Toutefois le Bureau National de la Statistique (BNS) a dévoilé mi-avril un PIB chinois au-dessus du consensus, annonçant une poursuite de la dynamique haussière et donc une reprise des exportations suisses. Si les exportations dans le secteur de l’horlogerie repartent, elles utilisent néanmoins toujours les stocks et ne créent pas encore de valeur ajoutée. 



- Dans la mesure où les exportations s’améliorent, les investissements aussi (avec un décalage de 6 mois selon la BCGE), les deux variables étant très corrélées. Le retour des investissements des entreprises est la clef de la croissance : 44% d’entre eux sont dédiés à la recherche et développement (R&D) et aux technologies de l’information (IT), ce qui est source de productivité. Quelle que soit la branche d’activité (industrie, services financiers, construction, commerce de détail), la situation des affaires s’améliore depuis ce début d’année dans le canton de Genève.



- Le secteur de la construction, qui représente 9% du PIB genevois, permet d’accroître les perspectives de croissance. Le secteur continue en effet d’évoluer à un rythme élevé, ce qui permet par ailleurs une hausse des prix de l’immobilier.

- Le nombre grandissant de nouveaux bâtiments (comme en témoigne le graphique ci-dessous), provoquant donc une hausse des prix dans les différents segments du secteur immobilier, ne traduit pas nécessairement un début de crise immobilière, tant que le secteur continue à être alimenté.



- Pour maintenir les prix de l’immobilier, il convient d’alimenter le secteur en attirant de nouveaux résidents. Est ainsi notamment visée une population de plus de 65 ans investissant dans les constructions résidentielles. Pour attirer ces nouveaux résidents, il faut continuer à rendre le pays attractif via des politiques fiscales et sur l’immigration et améliorer le marché de l’emploi et continuer à diminuer le chômage.

- La réduction du nombre de chômeurs et de demandeurs d’emploi en Suisse témoigne de l’amélioration des entreprises et de l’évolution de l’emploi depuis fin 2016, tout comme le nombre croissant de frontaliers étrangers actifs dans le canton de Genève.



Conclusion :

Le creux 2015-2016 pour Genève (3 trimestres de contraction), mais également pour la Suisse dans son ensemble, semble achevé et la croissance se poursuit depuis la fin de l’année dernière.
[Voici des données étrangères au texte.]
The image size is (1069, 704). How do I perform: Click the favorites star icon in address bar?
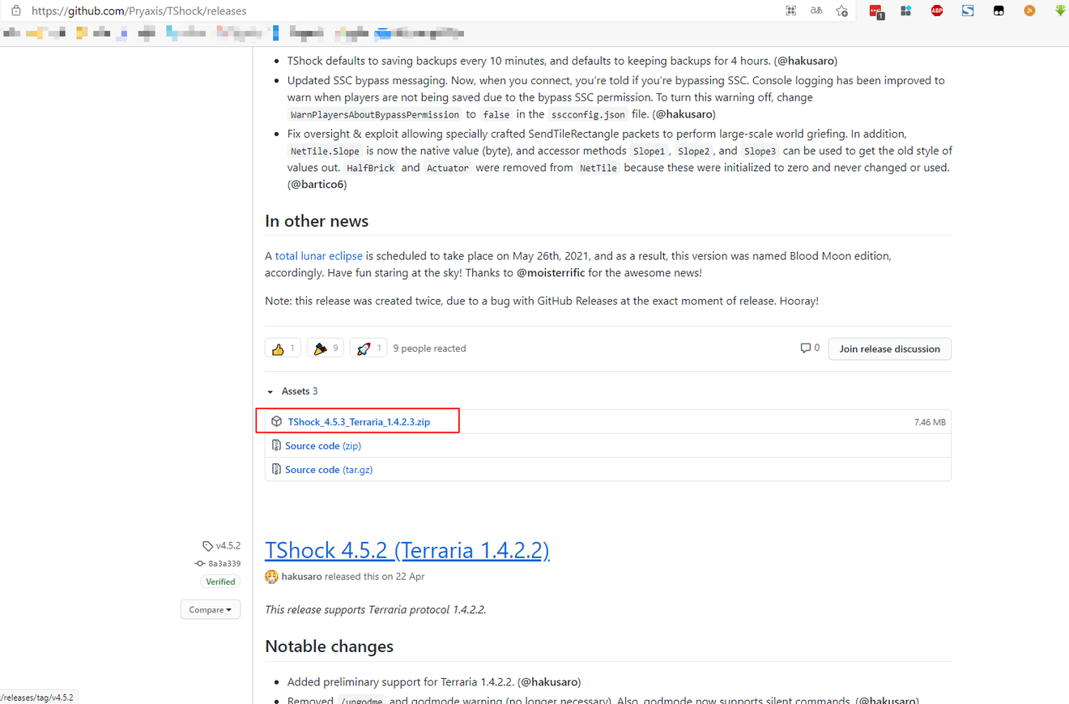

Les différents secteurs recommencent à être optimistes pour l’avenir et les conditions générales s’améliorent pour les entreprises suisses.
Tout comme les suisses en ce mois de juin ensoleillé, l’économie reprend des couleurs et la croissance, modérée, devrait se poursuivre, dans un contexte de taux d’intérêt qui devraient rester bas en 2017/2018.